Adam Ostrowski zwany Ostrym to jeden z najlepszych polskich raperów, od lat potwierdzający swoją formę i regularnie nagrywający swoje płyty. Teraz postanowił pokazać swój 15 (!!!) studyjny album pod bardzo filozoficznym tekstem „Podróż zwana życiem”.
Tym razem za produkcję odpowiadał sam Ostry razem z Chrisem Van Rootselaarem i Jaapem Wievelem (cała trójka pod nazwą Killing Skills) i tym razem postawiono na żywe instrumenty, a bity i sample zredukowano do minimum. I to już słychać w „Prologu”, który jest mroczny (elektronika, sample oraz obróbka cyfrowa głosu) i przerażający. Ale nie brakuje tez zarówno różnego rodzaju cykaczy („Nowy dzień”), imitacji smyczków („Hybryd”), elementów jazzu (fortepian i Hammond w „Wampiry budzą się po 12.00” czy trąbka w „Grawitacji”), minimalistycznej perkusji („Pistolet do skroni”) czy nawet elektrycznej gitary (tytułowy kawałek). Znalazło się też miejsce dla skreczowania („Rise of the Sun” czy „Post Scriptum”), czyli jak zwykle Ostry miesza stare z nowym i tworzy nową jakość. Każdy z utworów brzmi po prostu znakomicie – bity nie wywołują znużenia, produkcja jest zrobiona na najwyższym poziomie (to Ostry, wiadomo), podkład wchodzi w ucho naprawdę szybko i zostaje na długo.

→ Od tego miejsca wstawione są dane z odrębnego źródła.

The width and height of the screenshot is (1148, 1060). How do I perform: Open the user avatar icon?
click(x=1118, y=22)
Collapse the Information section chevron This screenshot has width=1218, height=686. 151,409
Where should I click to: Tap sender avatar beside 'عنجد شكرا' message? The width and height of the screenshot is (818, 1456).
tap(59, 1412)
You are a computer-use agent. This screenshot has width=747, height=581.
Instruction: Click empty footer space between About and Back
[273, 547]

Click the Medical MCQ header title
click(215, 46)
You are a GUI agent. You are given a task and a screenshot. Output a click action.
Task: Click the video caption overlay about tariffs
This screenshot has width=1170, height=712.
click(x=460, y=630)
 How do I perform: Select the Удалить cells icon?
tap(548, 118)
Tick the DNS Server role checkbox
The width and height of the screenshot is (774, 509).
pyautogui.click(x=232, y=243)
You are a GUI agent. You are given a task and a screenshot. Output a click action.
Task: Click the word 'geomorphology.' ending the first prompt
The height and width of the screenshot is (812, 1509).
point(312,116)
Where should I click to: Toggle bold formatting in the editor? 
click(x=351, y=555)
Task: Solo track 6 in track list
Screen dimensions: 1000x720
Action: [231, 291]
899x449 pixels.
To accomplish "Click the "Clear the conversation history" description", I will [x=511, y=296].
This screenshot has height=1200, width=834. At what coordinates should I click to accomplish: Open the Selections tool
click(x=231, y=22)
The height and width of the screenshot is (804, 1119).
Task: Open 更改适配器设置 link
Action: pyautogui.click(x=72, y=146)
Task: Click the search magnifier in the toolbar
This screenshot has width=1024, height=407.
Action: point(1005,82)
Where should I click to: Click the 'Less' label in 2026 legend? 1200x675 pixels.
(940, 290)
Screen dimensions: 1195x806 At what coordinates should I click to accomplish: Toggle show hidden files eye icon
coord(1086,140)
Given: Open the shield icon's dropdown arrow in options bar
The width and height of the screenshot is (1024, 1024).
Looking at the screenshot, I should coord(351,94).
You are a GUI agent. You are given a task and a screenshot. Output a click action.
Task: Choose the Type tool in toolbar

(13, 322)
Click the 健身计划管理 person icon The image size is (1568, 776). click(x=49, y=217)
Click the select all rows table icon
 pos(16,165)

Sama nawijka Ostrego nigdy nie schodzi poniżej bardzo wysokiego poziomu. Tak też jest tutaj.nie tylko jest świetnym technikiem (przyśpieszenia w „Ja, ty, my wy, oni”), ale też bardzo trafnym obserwatorem rzeczywistości. Hipokryzja, rodzina, przyjaźń, rozrachunek z samym sobą, pewność siebie – to wszystko znajdziecie w jego tekstach. I to bardzo trafnych jak cholera. Ostry zaprosił do siebie tylko dwójkę gości: Czeszkę Sachę Vee oraz amerykańskiego rapera Cadillaca Dale’a, którzy ubarwili prawie każdy kawałek.
Ostry, choć wydaje się weteranem, powrócił w wielkim stylu i pokazuje, że oldskul ma swoje pazury i to nie tylko na pokaz. Sam raper mówi, że do realizacji tego albumu przygotowywał się całe życie. I to słychać. Jesteście gotowi na tą podróż? Nie zawiedziecie się.